◆ PROVIDED ENTRIES
===============
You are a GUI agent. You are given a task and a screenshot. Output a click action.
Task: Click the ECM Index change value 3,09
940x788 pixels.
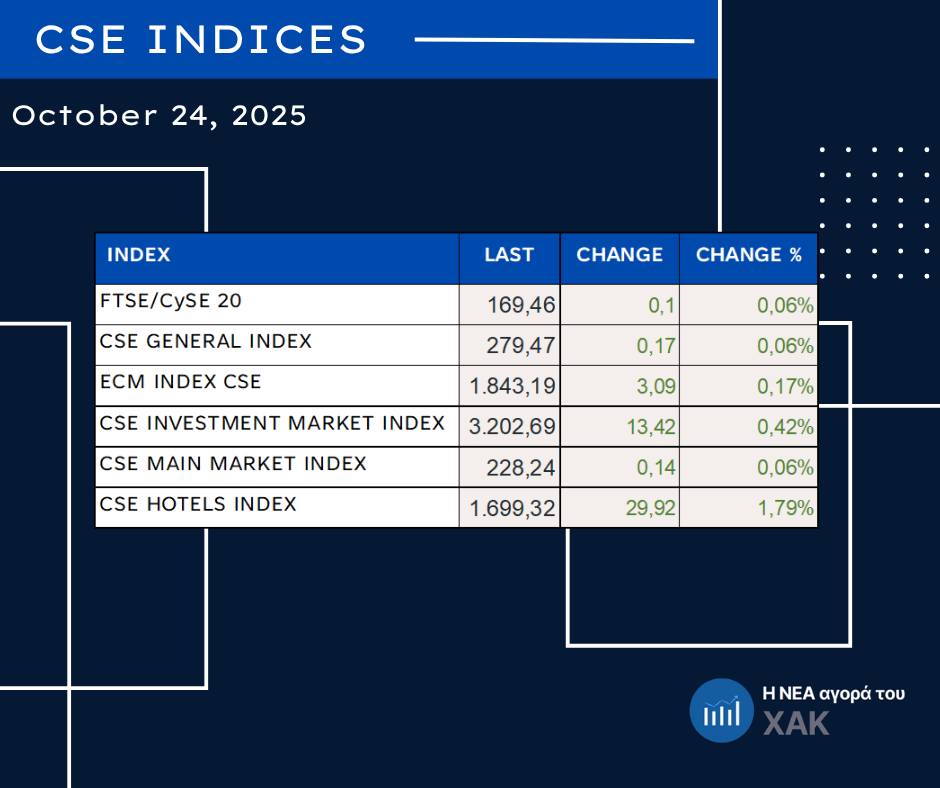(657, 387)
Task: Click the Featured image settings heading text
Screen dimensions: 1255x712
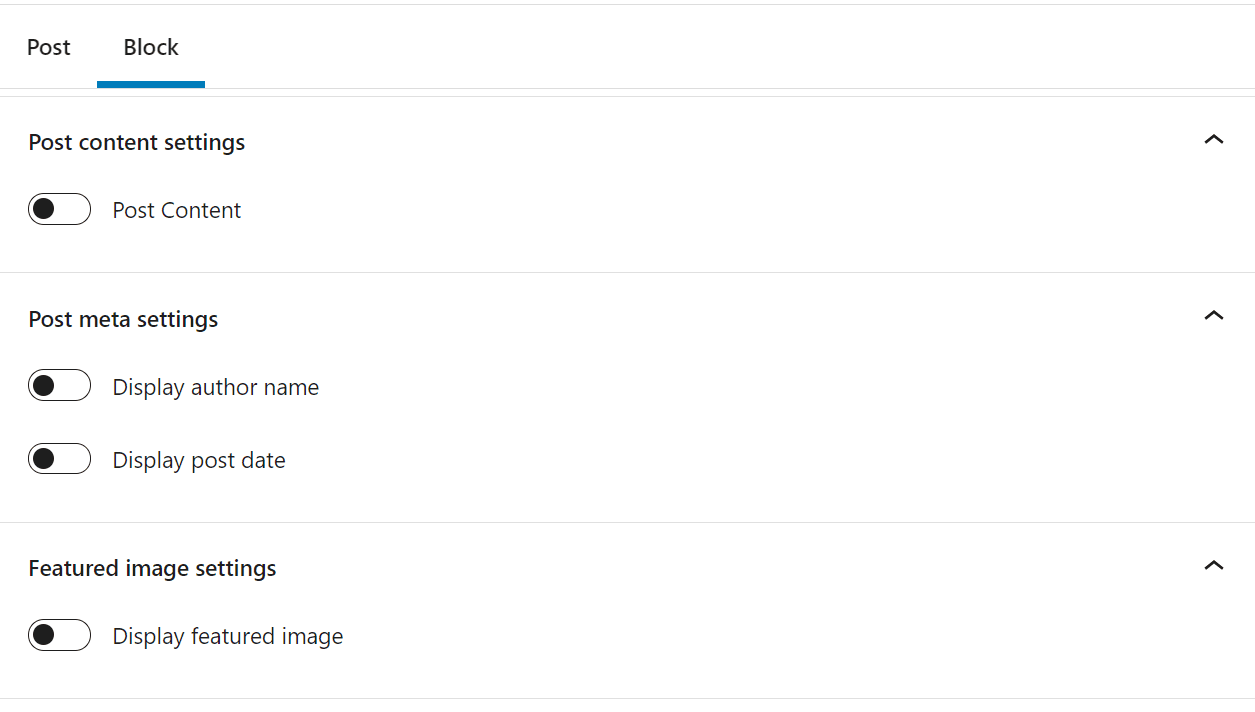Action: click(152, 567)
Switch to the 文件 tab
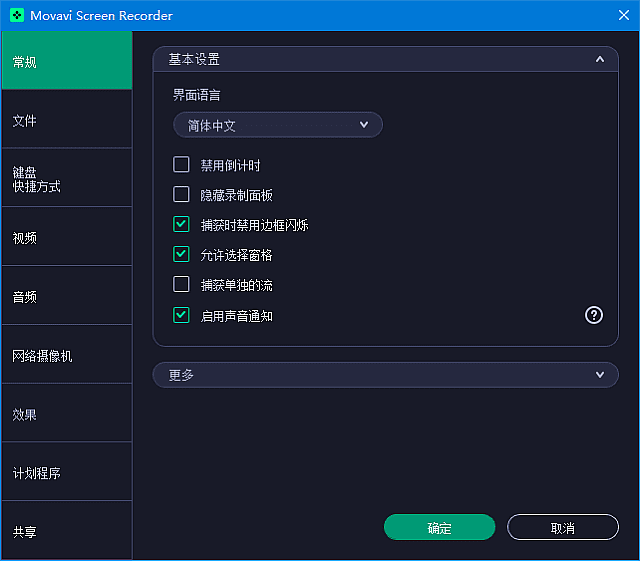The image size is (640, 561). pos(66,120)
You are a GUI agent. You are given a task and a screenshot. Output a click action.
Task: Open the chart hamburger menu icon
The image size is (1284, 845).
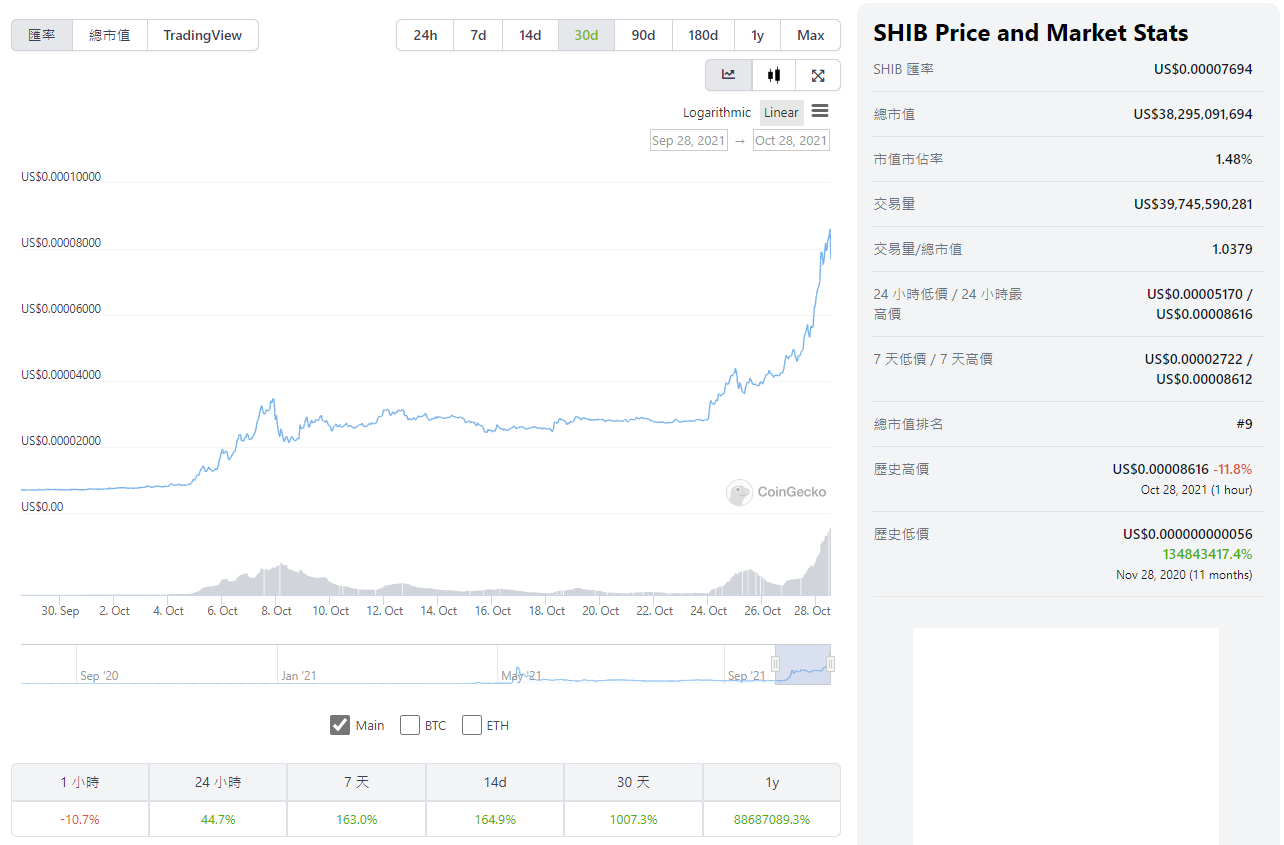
===============
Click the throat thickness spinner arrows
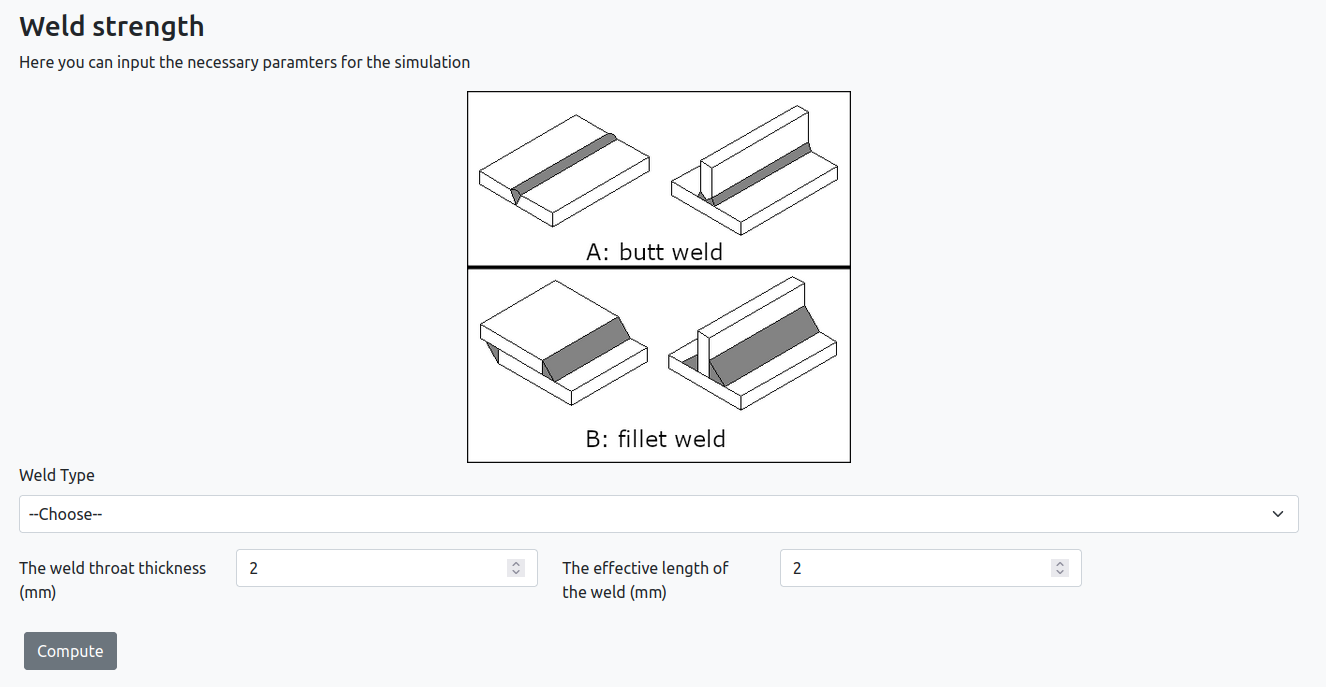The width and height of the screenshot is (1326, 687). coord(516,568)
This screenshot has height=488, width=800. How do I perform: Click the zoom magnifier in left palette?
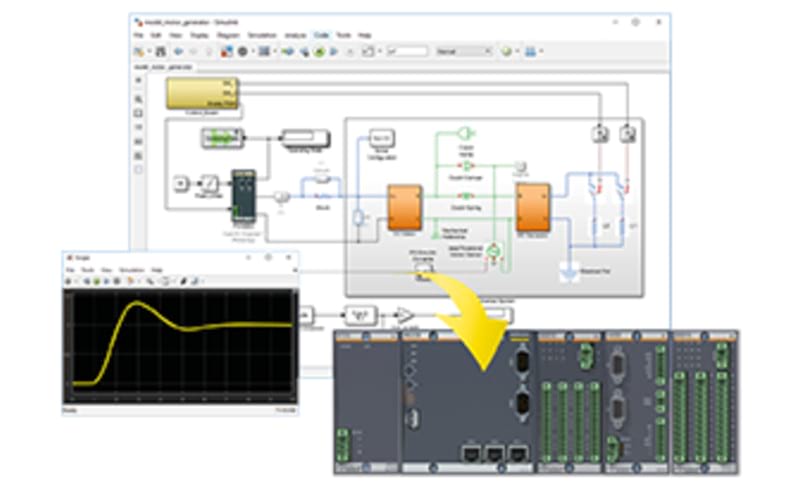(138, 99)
===============
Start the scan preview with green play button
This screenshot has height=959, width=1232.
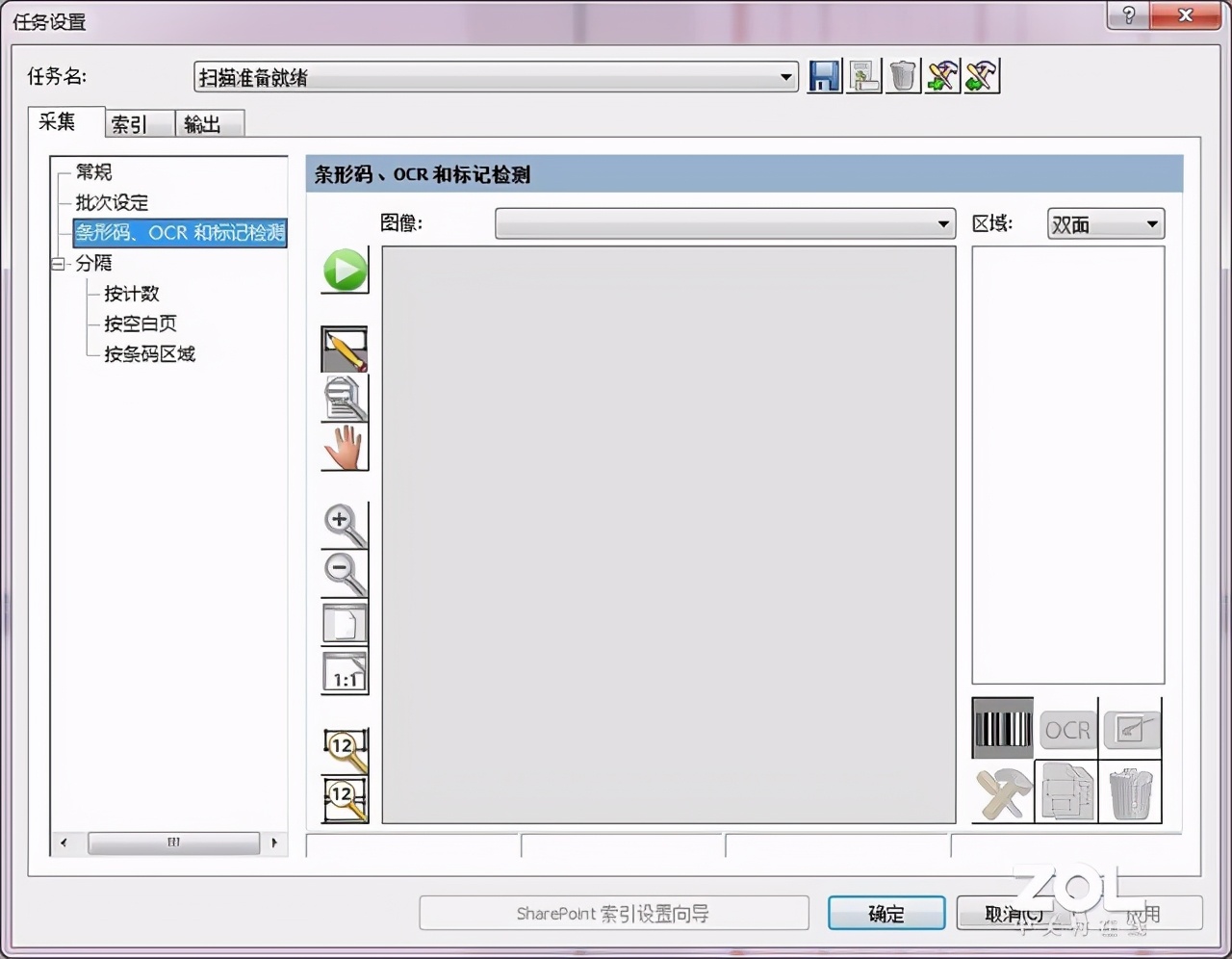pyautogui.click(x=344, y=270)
===============
From the data above, return only the lines starting at the line that holds "940x788 pixels." and ending at the line that holds "The image size is (1284, 845).", word for word and without pictures.

940x788 pixels.
(657, 387)
Task: Click the Featured image settings heading text
Screen dimensions: 1255x712
Action: click(152, 567)
Switch to the 文件 tab
The image size is (640, 561). pos(66,120)
You are a GUI agent. You are given a task and a screenshot. Output a click action.
Task: Open the chart hamburger menu icon
The image size is (1284, 845).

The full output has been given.